HN comments for: Turbopuffer: Fast search on object storage

eknkc

15 replies

21h3m

2024-07-09 21:29:17 UTC

Is there a good general purpose solution where I can store a large read only database in s3 or something and do lookups directly on it?

Duckdb can open parquet files over http and query them but I found it to trigger a lot of small requests reading bunch of places from the files. I mean a lot.

I mostly need key / value lookups and could potentially store each key in a seperate object in s3 but for a couple hundred million objects.. It would be a lot more managable to have a single file and maybe a cacheable index.

tionis

5 replies

17h30m

2024-07-10 01:02:10 UTC

You could use a sqlite database and use range queries using something like this: https://github.com/psanford/sqlite3vfshttp https://github.com/phiresky/sql.js-httpvfs

Simon Willison wrote about it: https://simonwillison.net/2022/Aug/10/sqlite-http/

eknkc

3 replies

10h38m

2024-07-10 07:54:17 UTC

Yep this thing is the reason I thought about doing it in the first place. Tried duckdb which has built in support for range requests over http.

Whole idea makes sense but I feel like the file format should be specifically tuned for this use case. Otherwise you end up with a lot of range requests because it was designed for disk access. I wondered if anything was actually designed for that.

hobofan

2 replies

7h15m

2024-07-10 11:16:28 UTC

Parquet and other columnar storage formats are essentially already tuned for that.

A lot of requests in themselves shouldn't be that horrible with Cloudfront nowadays, as you both have low latency and with HTTP2 a low-overhead RPC channel.

There are some potential remedies, but each come with significant architetural impact:

- Bigger range queries; For smallish tables, instead of trying to do point-based access for individual rows, instead retrieve bigger chunks at once and scan through them locally -> Less requests, but likely also more wasted bandwidth

- Compute the specific view live with a remote DuckDB -> Has the downside of having to introduce a DuckDB instance that you have to manage between the browser and S3

- Precompute the data you are interested into new parquest files -> Only works if you can anticipate the query patterns enough

I read in the sibling comment that your main issue seems to be re-reading of metadata. DuckDB is AFAIK able to cache the metadata, but won't across instances. I've seen someone have the same issue, and the problem was that they only created short-lived DuckDB in-memory instances (every time the wanted to run a query), so every time the fresh DB had to retrieve the metadata again.

eknkc

1 replies

7h2m

2024-07-10 11:30:19 UTC

Thanks for the insights. Precomputing is not really suitable for this and the thing is, I'm mostly using it as a lookup table on key / value queries. I know Duckdb is mostly suitable for aggregation but the http range query support was too attractive to pass on.

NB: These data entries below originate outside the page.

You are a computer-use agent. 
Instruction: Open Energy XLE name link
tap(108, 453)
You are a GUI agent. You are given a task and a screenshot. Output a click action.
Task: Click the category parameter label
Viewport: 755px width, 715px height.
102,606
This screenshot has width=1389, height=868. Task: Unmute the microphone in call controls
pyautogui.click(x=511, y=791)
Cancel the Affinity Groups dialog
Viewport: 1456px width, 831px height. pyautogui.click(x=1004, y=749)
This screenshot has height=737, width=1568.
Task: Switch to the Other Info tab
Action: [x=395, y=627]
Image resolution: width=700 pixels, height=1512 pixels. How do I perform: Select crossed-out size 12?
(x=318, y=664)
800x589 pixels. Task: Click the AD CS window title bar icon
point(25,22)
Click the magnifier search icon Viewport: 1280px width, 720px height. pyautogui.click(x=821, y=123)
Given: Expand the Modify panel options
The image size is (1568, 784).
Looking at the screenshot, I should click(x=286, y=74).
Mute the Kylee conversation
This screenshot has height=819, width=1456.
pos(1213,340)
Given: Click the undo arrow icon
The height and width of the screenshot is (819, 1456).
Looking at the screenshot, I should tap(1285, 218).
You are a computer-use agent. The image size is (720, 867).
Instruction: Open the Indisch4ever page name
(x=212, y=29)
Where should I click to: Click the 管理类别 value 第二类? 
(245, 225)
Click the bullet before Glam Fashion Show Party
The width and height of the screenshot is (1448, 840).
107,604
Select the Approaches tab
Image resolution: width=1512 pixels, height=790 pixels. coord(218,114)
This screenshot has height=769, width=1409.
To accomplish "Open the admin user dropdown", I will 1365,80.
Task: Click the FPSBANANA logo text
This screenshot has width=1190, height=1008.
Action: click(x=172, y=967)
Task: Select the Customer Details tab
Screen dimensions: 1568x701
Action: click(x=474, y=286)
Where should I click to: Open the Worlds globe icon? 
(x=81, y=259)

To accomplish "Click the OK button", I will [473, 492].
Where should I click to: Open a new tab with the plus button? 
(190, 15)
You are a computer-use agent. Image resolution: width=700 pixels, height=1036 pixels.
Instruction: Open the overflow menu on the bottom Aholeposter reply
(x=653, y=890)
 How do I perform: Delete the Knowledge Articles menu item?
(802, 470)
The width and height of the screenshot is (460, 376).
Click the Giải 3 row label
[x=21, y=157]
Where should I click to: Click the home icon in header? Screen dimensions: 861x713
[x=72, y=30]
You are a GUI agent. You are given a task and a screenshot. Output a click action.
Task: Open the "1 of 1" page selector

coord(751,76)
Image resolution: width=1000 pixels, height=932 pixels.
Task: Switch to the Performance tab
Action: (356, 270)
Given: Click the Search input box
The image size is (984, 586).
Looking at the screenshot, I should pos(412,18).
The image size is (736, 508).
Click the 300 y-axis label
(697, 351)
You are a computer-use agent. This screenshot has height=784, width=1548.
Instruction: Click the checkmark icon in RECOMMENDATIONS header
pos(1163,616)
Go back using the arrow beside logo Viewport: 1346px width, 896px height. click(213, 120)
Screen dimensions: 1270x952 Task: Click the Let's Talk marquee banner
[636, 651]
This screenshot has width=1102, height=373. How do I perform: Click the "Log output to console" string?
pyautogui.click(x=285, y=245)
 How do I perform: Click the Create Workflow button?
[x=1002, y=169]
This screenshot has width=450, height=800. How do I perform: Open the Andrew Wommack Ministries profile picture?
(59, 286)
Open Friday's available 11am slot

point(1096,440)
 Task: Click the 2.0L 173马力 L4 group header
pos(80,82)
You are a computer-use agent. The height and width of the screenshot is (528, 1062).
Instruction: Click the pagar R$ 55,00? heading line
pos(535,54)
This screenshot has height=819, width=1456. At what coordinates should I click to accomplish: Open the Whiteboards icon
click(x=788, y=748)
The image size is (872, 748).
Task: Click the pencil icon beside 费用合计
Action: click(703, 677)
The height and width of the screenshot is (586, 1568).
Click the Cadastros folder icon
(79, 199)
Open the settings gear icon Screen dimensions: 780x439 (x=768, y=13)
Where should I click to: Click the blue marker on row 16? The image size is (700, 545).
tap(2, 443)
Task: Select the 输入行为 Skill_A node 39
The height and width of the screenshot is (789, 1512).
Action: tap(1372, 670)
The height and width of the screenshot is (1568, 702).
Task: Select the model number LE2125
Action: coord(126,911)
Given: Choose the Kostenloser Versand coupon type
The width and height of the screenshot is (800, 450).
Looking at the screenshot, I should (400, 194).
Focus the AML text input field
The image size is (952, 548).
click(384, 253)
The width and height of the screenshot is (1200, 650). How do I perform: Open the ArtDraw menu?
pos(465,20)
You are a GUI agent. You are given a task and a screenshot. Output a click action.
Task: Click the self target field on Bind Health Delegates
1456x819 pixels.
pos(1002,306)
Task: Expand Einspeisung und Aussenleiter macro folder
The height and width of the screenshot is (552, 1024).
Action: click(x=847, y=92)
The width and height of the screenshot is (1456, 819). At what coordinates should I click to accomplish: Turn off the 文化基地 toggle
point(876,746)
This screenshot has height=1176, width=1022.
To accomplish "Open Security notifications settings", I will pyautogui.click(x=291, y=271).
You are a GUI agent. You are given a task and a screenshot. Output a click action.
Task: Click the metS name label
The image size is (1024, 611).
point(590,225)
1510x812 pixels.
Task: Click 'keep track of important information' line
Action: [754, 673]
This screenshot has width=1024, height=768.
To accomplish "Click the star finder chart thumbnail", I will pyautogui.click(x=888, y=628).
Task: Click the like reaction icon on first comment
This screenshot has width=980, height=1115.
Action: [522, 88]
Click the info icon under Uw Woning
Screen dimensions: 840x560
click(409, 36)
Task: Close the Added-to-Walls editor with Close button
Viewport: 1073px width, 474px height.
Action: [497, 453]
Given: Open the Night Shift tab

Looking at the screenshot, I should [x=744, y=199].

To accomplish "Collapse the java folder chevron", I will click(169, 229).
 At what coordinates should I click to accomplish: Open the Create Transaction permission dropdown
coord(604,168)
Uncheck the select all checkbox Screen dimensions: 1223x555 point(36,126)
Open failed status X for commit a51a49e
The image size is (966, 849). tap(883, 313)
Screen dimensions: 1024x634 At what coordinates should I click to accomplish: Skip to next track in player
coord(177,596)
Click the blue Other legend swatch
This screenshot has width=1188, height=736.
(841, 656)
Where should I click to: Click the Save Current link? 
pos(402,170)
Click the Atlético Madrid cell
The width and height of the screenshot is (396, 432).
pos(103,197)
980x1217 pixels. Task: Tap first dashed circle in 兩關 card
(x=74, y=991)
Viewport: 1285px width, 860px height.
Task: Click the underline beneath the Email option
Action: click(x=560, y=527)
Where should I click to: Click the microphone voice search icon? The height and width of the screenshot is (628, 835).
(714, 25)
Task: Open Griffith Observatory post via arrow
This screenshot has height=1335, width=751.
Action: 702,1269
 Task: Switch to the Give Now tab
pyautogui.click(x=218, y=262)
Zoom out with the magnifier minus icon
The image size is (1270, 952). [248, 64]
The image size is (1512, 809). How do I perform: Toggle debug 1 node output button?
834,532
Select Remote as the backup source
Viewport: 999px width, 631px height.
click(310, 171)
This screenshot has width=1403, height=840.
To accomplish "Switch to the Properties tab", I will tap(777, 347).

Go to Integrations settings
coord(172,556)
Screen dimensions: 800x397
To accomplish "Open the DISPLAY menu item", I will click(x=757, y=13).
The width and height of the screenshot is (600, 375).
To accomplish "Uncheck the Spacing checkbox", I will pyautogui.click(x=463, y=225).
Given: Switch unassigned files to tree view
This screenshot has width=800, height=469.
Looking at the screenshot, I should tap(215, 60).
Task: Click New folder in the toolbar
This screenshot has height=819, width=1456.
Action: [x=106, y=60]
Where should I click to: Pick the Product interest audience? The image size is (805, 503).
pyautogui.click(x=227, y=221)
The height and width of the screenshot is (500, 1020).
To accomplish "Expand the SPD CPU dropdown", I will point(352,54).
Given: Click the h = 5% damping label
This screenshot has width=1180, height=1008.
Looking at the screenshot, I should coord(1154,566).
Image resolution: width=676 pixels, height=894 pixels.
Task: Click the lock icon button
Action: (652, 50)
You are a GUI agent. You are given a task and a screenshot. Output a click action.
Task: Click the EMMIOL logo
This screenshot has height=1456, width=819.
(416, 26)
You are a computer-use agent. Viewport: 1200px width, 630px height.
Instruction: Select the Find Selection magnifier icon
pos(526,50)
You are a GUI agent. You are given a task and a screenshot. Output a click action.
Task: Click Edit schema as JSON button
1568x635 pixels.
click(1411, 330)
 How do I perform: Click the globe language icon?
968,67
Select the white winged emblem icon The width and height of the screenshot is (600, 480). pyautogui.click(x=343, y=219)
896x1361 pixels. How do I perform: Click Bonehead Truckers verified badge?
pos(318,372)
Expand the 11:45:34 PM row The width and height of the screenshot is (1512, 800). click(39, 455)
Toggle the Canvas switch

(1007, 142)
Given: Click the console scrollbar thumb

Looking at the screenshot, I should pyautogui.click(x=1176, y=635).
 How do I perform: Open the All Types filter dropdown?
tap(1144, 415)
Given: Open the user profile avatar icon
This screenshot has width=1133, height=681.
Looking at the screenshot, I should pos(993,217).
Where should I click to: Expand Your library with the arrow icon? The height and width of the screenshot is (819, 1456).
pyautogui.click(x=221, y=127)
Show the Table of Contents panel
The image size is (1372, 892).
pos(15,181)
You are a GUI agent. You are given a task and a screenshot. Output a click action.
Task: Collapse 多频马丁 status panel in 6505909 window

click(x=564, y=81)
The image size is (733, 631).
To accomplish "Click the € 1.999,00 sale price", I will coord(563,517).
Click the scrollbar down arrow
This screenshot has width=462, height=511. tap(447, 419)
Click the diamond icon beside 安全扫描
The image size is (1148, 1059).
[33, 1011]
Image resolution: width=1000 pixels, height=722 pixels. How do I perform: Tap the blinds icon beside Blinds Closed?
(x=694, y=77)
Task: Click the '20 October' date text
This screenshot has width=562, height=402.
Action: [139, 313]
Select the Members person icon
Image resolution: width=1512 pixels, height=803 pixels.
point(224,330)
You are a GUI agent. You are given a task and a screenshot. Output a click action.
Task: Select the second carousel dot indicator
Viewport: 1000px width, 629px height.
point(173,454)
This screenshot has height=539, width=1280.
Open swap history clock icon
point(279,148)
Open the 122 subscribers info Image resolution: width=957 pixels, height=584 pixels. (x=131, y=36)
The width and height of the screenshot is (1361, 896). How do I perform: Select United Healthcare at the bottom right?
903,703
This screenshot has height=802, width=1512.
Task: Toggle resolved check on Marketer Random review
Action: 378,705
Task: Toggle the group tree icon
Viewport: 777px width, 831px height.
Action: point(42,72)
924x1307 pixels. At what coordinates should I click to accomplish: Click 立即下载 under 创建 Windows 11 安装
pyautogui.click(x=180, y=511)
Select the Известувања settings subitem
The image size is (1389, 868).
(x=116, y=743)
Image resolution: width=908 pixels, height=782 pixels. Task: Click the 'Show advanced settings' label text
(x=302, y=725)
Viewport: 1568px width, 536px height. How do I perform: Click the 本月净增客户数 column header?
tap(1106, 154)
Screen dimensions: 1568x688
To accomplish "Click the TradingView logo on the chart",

I did some tests, querying "where col = 'x'". If the database was a remote duckdb native db, it would issue a bunch of http range requests and the second exact call would not trigger any new requests. Also, querying for col = foo and then col = foob would yield less and less requests as I assume it has the necesary data on hand.

Doing it on parquet, with a single long running duckdb cli instance, I get the same requests over and over again. The difference though, I'd need to "attach" the duckdb database under a schema name but would query the parquet file using "select from 'http://.../x.parquet'" syntax. Maybe this causes it to be ephemeral for each query. Will see if the attach syntax also works for parquet.

hobofan

0 replies

6h32m

2024-07-10 11:59:52 UTC

I think both should work, but you have to set the object cache pragma IIRC: https://duckdb.org/docs/configuration/pragmas.html#object-ca...

arcanemachiner

0 replies

12h41m

2024-07-10 05:50:25 UTC

That whole thing still blows my mind.

jiggawatts

2 replies

19h39m

2024-07-09 22:53:09 UTC

trigger a lot of small requests reading bunch of places from the files. I mean a lot.

That’s… the whole point. That’s how Parquet files are supposed to be used. They’re an improvement over CSV or JSON because clients can read small subsets of them efficiently!

For comparison, I’ve tried a few other client products that don’t use Parquet files properly and just read the whole file every time, no matter how trivial the query is.

eknkc

1 replies

10h29m

2024-07-10 08:02:51 UTC

This makes sense but the problem I had with duckdb + parquet is it looks like there is no metadata caching so each and every query triggers a lot of requests.

Duckdb can query a remote duckdb database too, in that case it looks like there is caching. Which might be better.

I wonder if anyone actually worked on a specific file format for this use case (relatively high latency random access) to minimize reads to as little blocks as possible.

jiggawatts

0 replies

10h26m

2024-07-10 08:05:55 UTC

Sounds like a bug or missing feature in DuckDB more than an issue with the format

imiric

2 replies

19h33m

2024-07-09 22:58:55 UTC

ClickHouse can also read from S3. I'm not sure how it compares to DuckDB re efficiency, but it worked fine for my simple use case.

masterj

1 replies

18h8m

2024-07-10 00:23:23 UTC

Neither of these support indexes afaik. They are designed to do fast scans / computation.

hodgesrm

0 replies

14h16m

2024-07-10 04:15:44 UTC

It depends on what you mean by "support." ClickHouse as I recall can read min/max indexes from Parquet row groups. One of my colleagues is working on a PR to add support for bloom filter indexes. So that will be covered as well.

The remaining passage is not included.